How many lines of the data contain the string "arrow"? Write the number and nothing more.

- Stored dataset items
-=-=-

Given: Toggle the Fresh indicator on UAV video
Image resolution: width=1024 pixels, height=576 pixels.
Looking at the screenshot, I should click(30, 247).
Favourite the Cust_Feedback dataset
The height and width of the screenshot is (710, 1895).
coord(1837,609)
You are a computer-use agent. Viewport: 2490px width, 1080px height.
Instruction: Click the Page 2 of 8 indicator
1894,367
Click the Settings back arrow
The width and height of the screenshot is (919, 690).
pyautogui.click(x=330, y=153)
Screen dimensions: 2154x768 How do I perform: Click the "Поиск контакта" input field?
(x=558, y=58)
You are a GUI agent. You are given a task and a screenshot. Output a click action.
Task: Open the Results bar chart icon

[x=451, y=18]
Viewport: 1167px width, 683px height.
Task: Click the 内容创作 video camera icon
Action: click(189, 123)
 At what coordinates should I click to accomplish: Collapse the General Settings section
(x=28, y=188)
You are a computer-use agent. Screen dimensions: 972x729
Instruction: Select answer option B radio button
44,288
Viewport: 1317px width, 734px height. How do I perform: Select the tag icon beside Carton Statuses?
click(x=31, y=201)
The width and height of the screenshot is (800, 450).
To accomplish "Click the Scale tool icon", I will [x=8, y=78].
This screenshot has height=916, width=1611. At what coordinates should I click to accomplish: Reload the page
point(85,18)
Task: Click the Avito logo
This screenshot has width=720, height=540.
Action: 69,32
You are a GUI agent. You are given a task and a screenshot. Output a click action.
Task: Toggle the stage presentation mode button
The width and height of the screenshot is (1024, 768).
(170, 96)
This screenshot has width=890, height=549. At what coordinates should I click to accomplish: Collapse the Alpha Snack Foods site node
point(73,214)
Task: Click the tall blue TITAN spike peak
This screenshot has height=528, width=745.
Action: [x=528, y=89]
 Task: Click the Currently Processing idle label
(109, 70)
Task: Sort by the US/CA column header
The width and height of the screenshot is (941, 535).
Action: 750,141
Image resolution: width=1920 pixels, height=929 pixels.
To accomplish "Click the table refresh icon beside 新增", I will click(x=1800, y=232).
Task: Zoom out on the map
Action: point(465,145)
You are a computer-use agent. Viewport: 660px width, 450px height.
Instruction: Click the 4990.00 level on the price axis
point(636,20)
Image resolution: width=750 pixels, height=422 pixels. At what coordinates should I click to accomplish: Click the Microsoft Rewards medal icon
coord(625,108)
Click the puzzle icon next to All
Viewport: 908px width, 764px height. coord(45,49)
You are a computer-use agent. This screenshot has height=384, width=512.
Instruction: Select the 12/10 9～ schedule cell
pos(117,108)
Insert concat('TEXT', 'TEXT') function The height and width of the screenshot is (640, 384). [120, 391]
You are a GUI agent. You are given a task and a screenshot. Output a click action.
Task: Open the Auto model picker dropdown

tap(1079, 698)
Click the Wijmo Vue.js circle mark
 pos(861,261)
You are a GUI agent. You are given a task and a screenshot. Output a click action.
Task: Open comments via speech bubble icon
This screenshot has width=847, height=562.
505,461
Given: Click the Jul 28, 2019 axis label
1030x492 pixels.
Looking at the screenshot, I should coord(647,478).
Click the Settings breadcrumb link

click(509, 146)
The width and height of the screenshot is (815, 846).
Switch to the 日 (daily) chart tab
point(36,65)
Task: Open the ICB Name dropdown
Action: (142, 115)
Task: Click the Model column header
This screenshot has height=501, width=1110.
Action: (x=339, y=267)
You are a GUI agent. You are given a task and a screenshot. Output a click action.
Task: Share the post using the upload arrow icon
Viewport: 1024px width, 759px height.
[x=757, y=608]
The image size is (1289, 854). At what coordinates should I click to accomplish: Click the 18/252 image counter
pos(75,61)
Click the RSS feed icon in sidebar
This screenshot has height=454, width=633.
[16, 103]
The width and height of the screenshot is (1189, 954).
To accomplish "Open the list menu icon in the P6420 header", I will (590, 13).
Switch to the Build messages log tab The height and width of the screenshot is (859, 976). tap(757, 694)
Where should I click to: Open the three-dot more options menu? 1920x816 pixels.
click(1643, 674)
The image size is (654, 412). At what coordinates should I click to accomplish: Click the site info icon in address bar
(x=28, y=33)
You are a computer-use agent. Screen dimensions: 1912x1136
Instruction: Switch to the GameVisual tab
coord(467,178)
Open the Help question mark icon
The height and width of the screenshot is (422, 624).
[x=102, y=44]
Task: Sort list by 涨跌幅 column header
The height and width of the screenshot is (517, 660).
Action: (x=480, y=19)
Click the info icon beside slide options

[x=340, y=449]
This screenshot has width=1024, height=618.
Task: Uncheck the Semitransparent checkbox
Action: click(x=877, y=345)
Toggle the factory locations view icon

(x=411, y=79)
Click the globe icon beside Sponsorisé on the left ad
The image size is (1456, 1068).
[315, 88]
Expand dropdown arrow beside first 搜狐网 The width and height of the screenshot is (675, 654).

-=-=-

- Answer to the problem
3